未来に語り継ぎたい名馬
シャドーロールの怪物
ナリタブライアン
1994年 日本ダービー
1991年5月3日生 牡 黒鹿毛
父 ブライアンズタイム
母 パシフィカス(父 Northern Dancer)
馬主/山路秀則氏
調教師/大久保正陽(栗東)
生産牧場/早田牧場新冠支場(北海道・新冠町)
通算成績/21戦12勝
主な勝ち鞍/94有馬記念(GI)
94菊花賞(GI)
94日本ダービー(GI)
94皐月賞(GI)
93朝日杯3歳S(GI)
95・96阪神大賞典(GII)
94スプリングS(GII)
94共同通信杯4歳S(GIII)
馬名の由来:冠名+父名の一部
40代からの票が目立つ
●黒い馬体に白のシャドーロール、重心を落として走る姿は究極のサラブレッドである(40代・男性)
●絶対的三冠馬に死角はありませんでした。"勝敗"でなく"勝ち方"に注目したクラシックでした(30代・男性)
●マヤノトップガンとの壮絶な阪神大賞典は今見ても感動(30代・男性)
●三冠レースでの「3馬身半、5馬身、7馬身」の圧勝劇。本当に強かった!(50代・男性)
●彼こそ私の競馬の師匠(30代・男性)
ただ自己の能力を披露し続けた 孤高のヒーローと言える存在
「ナリタブライアンに名勝負なし」
引退した直後、そんな記事を書いたことがある。当然、異論、反論があちこちから寄せられた。
「あれだけの名馬に名勝負なしとは偏見ではないか」
「阪神大賞典があるだろう」
ナリタブライアンは阪神大賞典を2度勝っているが、ここで指摘されたのはマヤノトップガンとのマッチレースを制した時の2度目の勝利のことである。たしかに、4コーナーから2頭だけでびっしり競り合い、アタマ差で勝ったレースぶりは、大接戦だった。
しかし、敗れたマヤノトップガンの田原成貴騎手はのちに「あれは名勝負でもなんでもない」といった意味の発言をしている。本調子のナリタブライアンなら、自分の馬は問題にされなかったろうということなのだろう。
ナリタブライアンは3歳時に三冠に加えて有馬記念を勝ち、4歳になった最初のレースである阪神大賞典も圧勝した。しかし、その後、股関節の故障で長く休養し、秋に復帰したものの天皇賞・秋も有馬記念も勝つことができなかった。

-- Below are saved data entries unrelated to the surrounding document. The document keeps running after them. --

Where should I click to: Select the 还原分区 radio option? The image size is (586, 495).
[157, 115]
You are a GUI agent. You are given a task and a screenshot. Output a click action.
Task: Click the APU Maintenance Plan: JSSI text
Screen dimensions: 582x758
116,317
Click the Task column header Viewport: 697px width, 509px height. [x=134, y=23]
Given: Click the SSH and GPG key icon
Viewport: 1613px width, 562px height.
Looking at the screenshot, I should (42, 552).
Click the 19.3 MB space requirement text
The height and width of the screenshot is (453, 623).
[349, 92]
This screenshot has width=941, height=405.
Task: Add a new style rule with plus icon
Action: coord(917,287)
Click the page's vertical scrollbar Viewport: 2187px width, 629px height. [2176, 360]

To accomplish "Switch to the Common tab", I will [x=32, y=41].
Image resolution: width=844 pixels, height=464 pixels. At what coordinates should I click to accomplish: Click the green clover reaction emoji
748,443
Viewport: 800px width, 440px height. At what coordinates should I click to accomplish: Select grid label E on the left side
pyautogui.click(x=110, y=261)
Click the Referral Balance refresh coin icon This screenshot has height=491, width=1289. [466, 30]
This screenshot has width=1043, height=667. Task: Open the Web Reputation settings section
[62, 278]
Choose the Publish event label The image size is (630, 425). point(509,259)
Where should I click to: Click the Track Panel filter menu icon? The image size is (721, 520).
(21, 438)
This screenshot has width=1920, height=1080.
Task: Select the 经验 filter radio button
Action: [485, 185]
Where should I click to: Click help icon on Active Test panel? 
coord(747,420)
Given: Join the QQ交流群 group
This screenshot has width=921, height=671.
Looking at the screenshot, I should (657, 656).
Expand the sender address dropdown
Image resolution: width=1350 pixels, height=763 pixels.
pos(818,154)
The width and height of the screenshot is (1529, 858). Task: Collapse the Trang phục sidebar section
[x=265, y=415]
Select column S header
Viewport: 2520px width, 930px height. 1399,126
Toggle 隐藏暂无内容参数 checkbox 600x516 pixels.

復帰後はじめて勝ったのが2度目の阪神大賞典だったが、その勝利は、マヤノトップガンの健闘があったとはいえ、前年の圧勝とはほど遠く、復活はまだまだということを感じさせた。この勝利はナリタブライアンの最後の勝ち鞍になった。
だから「ナリタブライアンに名勝負なし」という自分の見立ては今も誤っていないと信じている。
勝つときは圧勝で、負けるときはあっけない。ナリタブライアンはライバルたちと競うというより、自分のその時々の能力を示すことだけに関心のあった馬ではなかったか。レースというよりタイムトライアル。いつも独歩行というのが彼のスタイルだった。
皐月賞3馬身2分の1、ダービー5馬身、菊花賞7馬身。三冠レースではどんどん差を広げていった。相手など関係ない。勝てばいいのだというのとも違う。勝負には無関心で、能力を披露することにだけ関心がある。
同時代の馬の中で圧倒的な性能を誇示しながら、ついに競う相手、ライバルには巡り合うことができなかったナリタブライアンは孤高のヒーローとでも呼べるかもしれない。